Fault Tolerance

Automatic failover and high availability for stateful services.

Overview

ControlBird's Fault Tolerance feature keeps services running through crashes, restarts, and node outages without manual intervention. You deploy the same service across multiple nodes, and ControlBird automatically elects a single active instance (the leader) to do the work while the others stand by, ready to take over. When a leader stops responding, a standby is promoted automatically within a few seconds.

Reach for fault tolerance whenever a stateful service must have exactly one active instance: protocol controllers, device managers, schedulers, and compute services are typical examples. Stateless services that can safely run many copies at once do not need it and should leave it disabled. The same capability also governs network endpoints, letting you choose whether only the leader accepts connections or every healthy node stays warm.

Prefer a guided tutorial?

New to this? Follow the Service Fault Tolerance walkthrough for a step-by-step tour, then come back here for the full reference.

Key Concepts

  • Candidate: any instance of a service or endpoint that competes for leadership. You run several candidates across different nodes.
  • Leader: the single candidate currently elected to do the work. Only the leader actively processes requests; the rest stand by.
  • Health signal: each candidate continuously reports that it is alive. If that signal stops, ControlBird treats the candidate as failed.
  • Availability: a candidate marks itself ready before it becomes eligible for election, so a service that is still starting up is never promoted prematurely.
  • Automatic failover: if the leader fails, ControlBird promotes a healthy standby and notifies every candidate of the change so the new leader can take over.

How it fits together

  1. You deploy several candidates of the same service across multiple nodes.
  2. Each candidate reports that it is healthy and marks itself available once it is ready.
  3. ControlBird elects one healthy, available candidate as the leader.
  4. Only the leader performs work; standby candidates stay warm and idle.
  5. If the leader fails or shuts down, a healthy standby is promoted and all candidates are notified of the new leader.

Candidates: Services and Endpoints

Two kinds of things can participate in leader election: services and endpoints.

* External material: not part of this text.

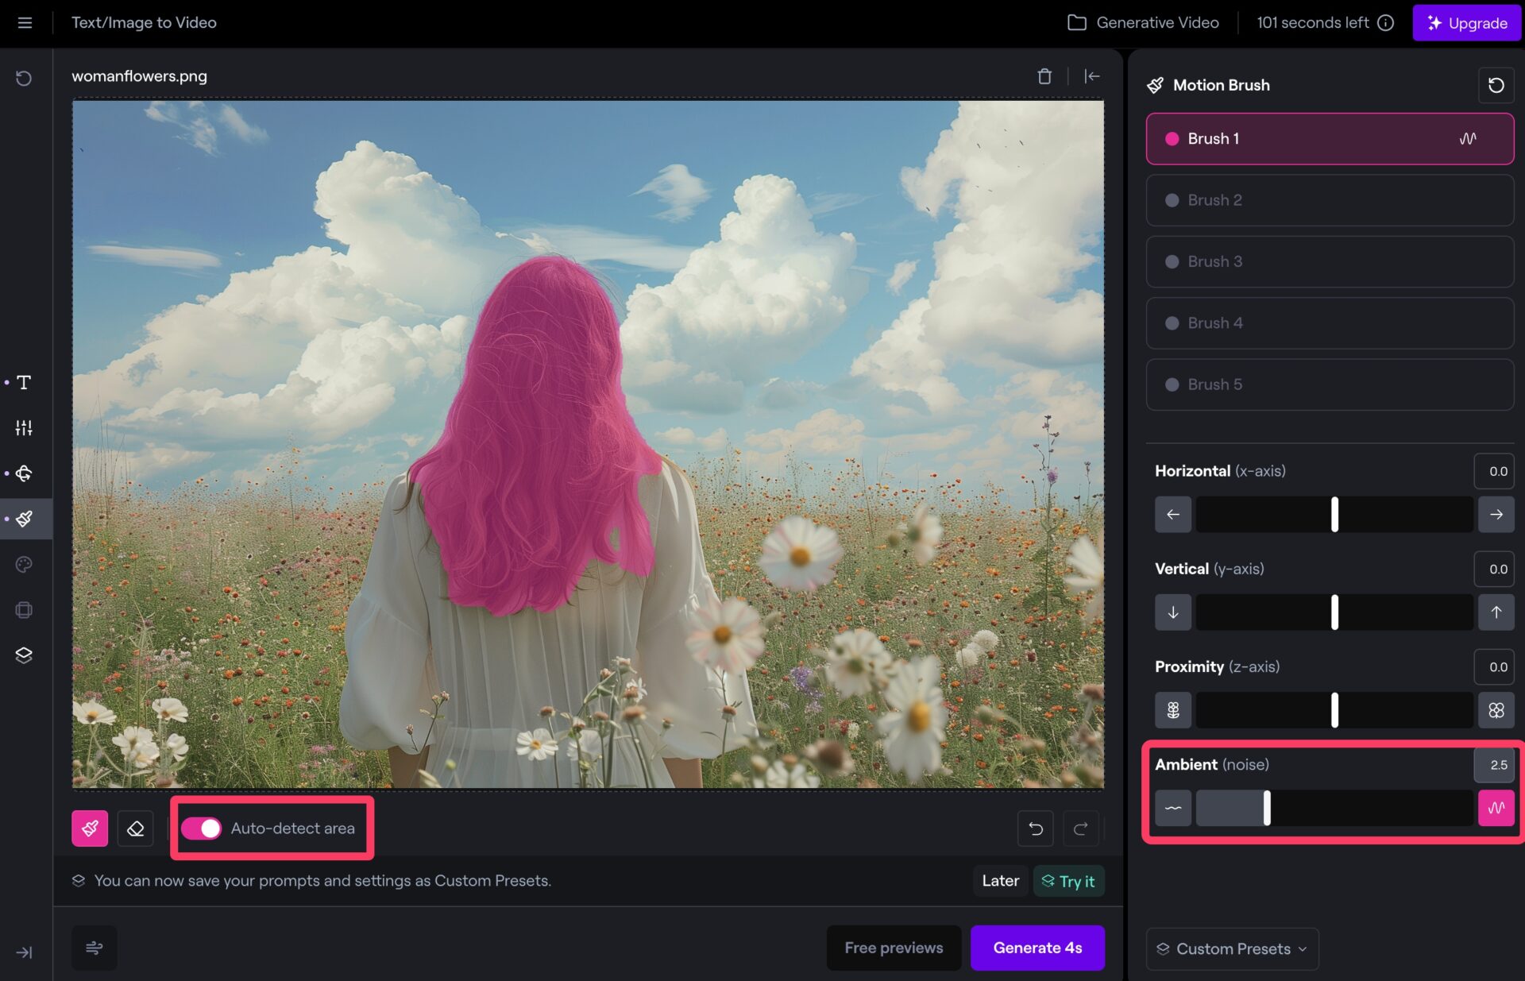Select Brush 2 in Motion Brush list

[1329, 200]
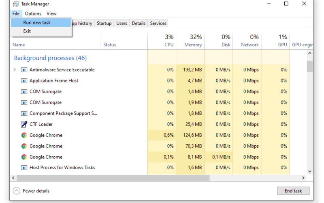324x203 pixels.
Task: Click the Task Manager title bar icon
Action: 16,4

  • Service: a stateful service instance, identified by its binary name (for example cb-device-manager). Run several copies across nodes and exactly one acts as leader at a time.
  • Endpoint: a network connection, such as an MQTT or Modbus link. Endpoints participate in election the same way services do, and additionally choose how connections are distributed across nodes (see below).

Endpoint Connection Modes

Endpoints support two connection modes, letting you match the behavior to the device or protocol:

ModeBehaviorUse for
LeaderOnlyOnly the leader endpoint accepts connections.Exactly one active connection to an external device, e.g. a Modbus TCP controller that writes commands to a PLC.
AllWarmAll available endpoints accept connections.Read-only or idempotent operations where multiple readers are safe, e.g. an MQTT subscription on every node.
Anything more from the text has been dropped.